Мужчина, слишком высокий и широкоплечий для нашей скромной кухоньки, смотрит на меня не мигая. Оценивает, что ли, а я делаю шаг назад, в сумрак коридора. Бросаю на пол пакет с покупками — до него нет уже никакого дела.
В последнее время мой тихий и надёжный Павлик стал всё чаще пропадать где-то, а в знакомых у него появились… странные личности. Этот, наверное, один из них, только он совершенно не похож на любого, кто переступал порог нашей квартиры в последние месяцы. Слишком большой и опасный. Взрослый. Серьёзный и хмурый. Чужеродный.
Неосознанно осматриваюсь по сторонам, словно я могла перепутать квартиры и войти в чужую. Да нет же, наша. Вон, правее обшарпанная дверь в единственную комнату. Левее — совмещённый санузел, а прямо по курсу — кухня, в которой совершенно незнакомый мне мужчина. Возвышается, ждёт чего-то. Или кого-то? Страшно.
— Вернись, — не окрик, нет. Тихий приказ, но от вибрации голоса живот узлом сводит.
— Павлик, ты в комнате? — кричу и направляюсь вправо.
— Его нет, — равнодушное за спиной, а я так и замираю, не успев распахнуть дверь.
Держусь за ручку, считаю удары сердца, впервые в жизни испытывая такой сильный страх.
А ещё этот запах.
Теперь я точно знаю, кому он принадлежит.
Пытаюсь закричать, но из горла вырывается лишь сдавленный хрип. От страха моё тело свело в сложный узел, и каждая мышца ноет так, что больно дышать. Что вообще происходит?
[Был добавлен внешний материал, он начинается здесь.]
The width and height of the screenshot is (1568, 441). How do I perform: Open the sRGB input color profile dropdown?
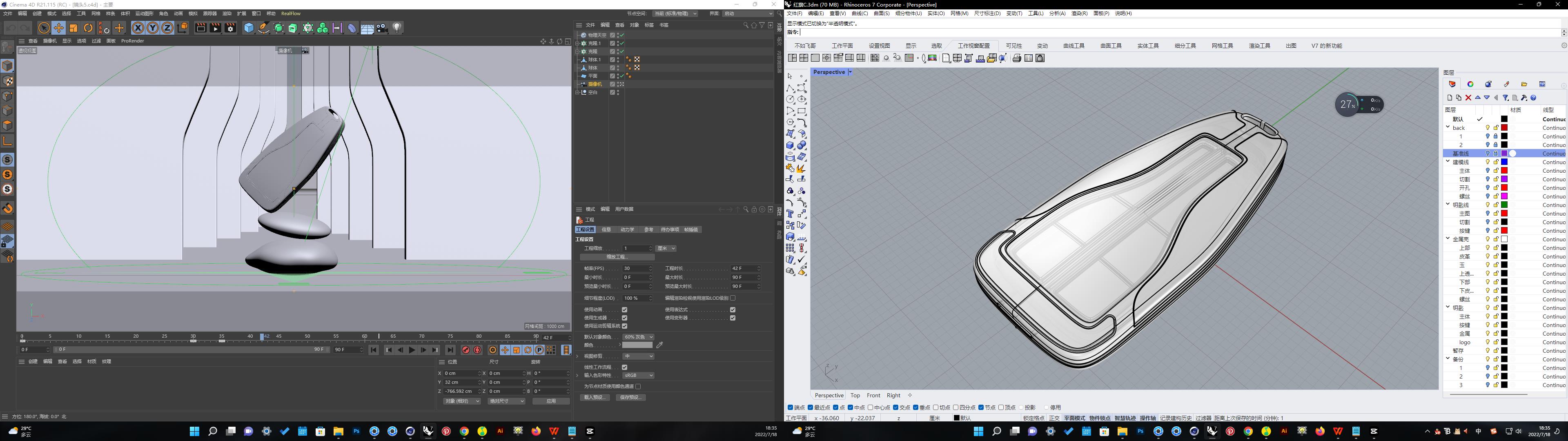point(638,375)
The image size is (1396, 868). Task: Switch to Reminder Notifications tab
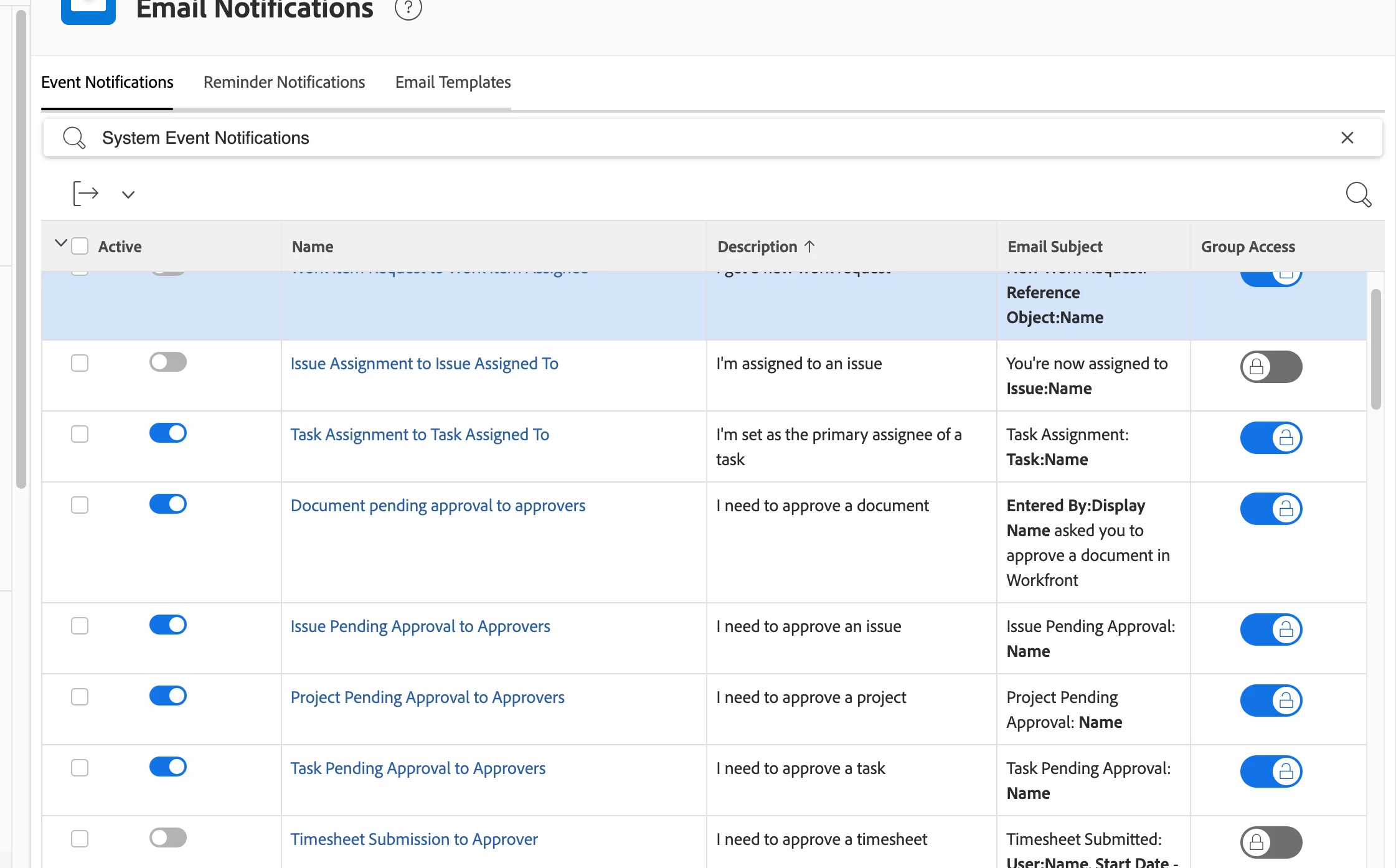pos(284,82)
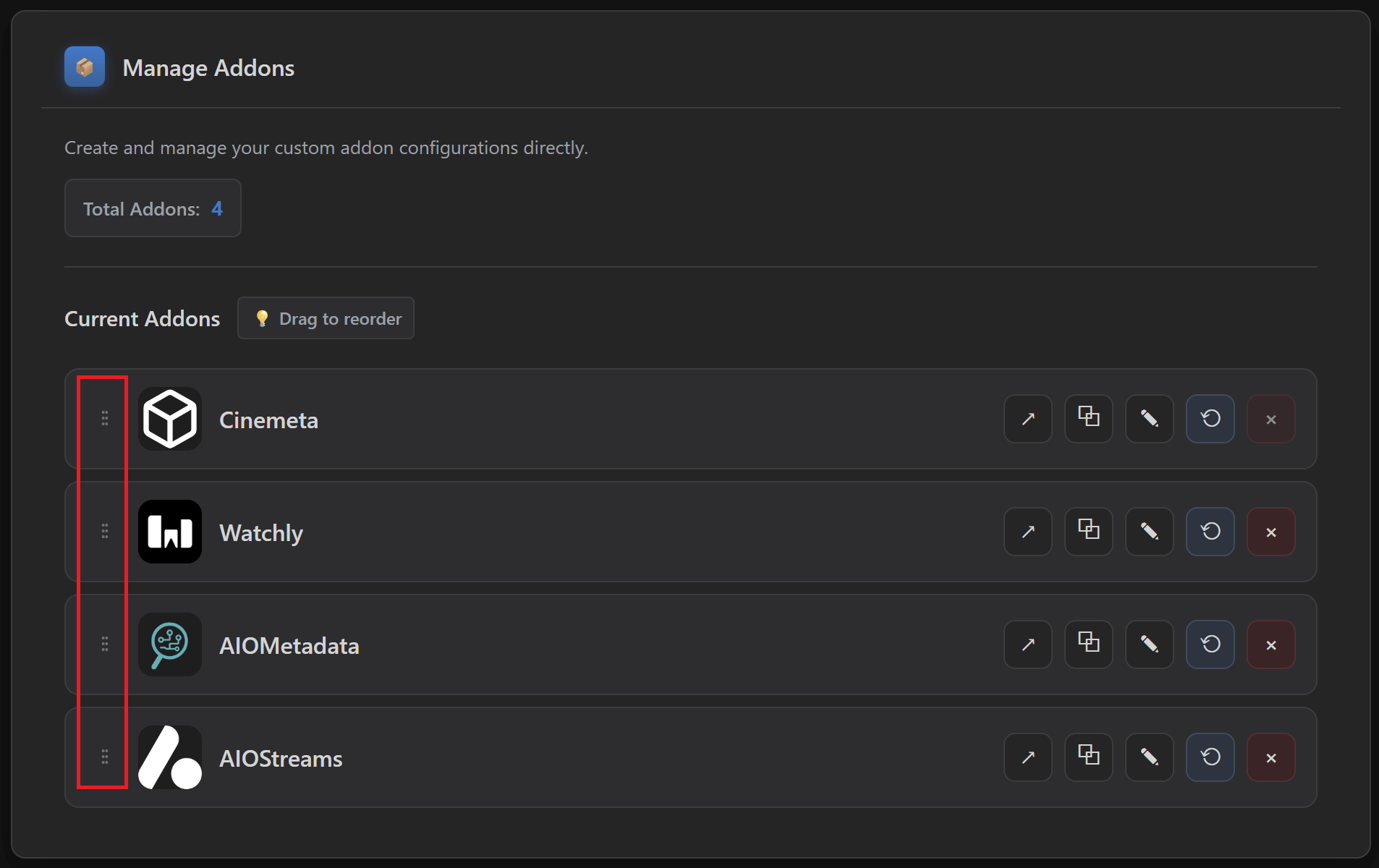Click the Cinemeta drag handle

(104, 419)
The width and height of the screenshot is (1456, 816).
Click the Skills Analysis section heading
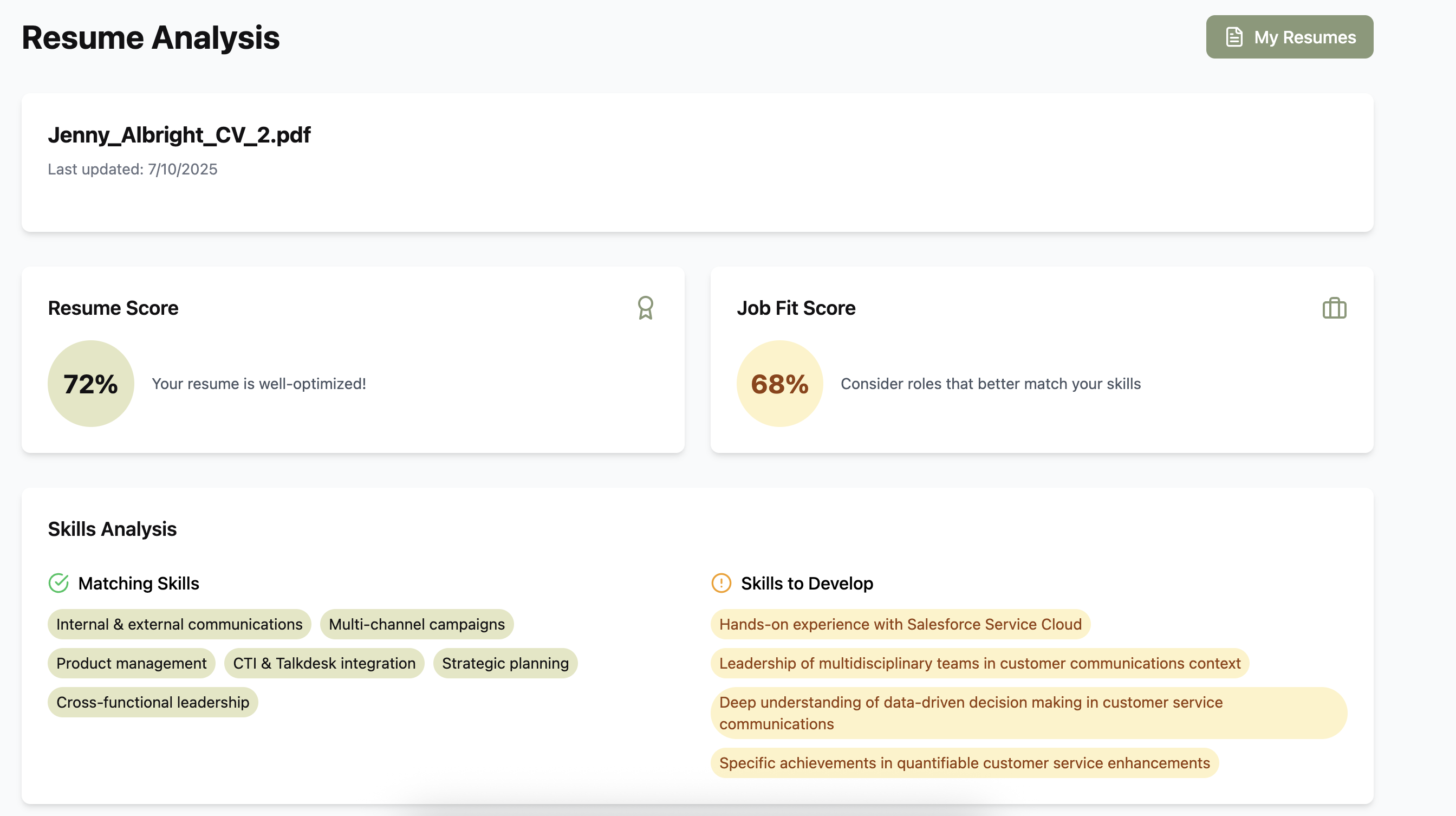[112, 529]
И где Павлик?
— Если будешь умницей и скажешь, где твой муженёк, разойдёмся по-хорошему.
Ой ли?
— Вы сумасшедший? — оборачиваюсь и практически утыкаюсь носом в широкую грудь, затянутую в чёрную футболку с длинными рукавами. — Я полицию вызову. Это частная территория!
— И где ты таких умных слов нахваталась? Частная территория… В американских полицейских сериалах? — короткий смешок как ответ на моё праведное возмущение. — Реальная жизнь иначе устроена.
— Уйдите! Сейчас же! — закусываю щёку до боли. Телефон мой остался в сумке, брошенной у порога, а большой сильный незнакомец вряд ли позволит мне до него добраться без серьёзных потерь. Убьёт чего доброго или изнасилует. И, честное слово, я не знаю, что лучше.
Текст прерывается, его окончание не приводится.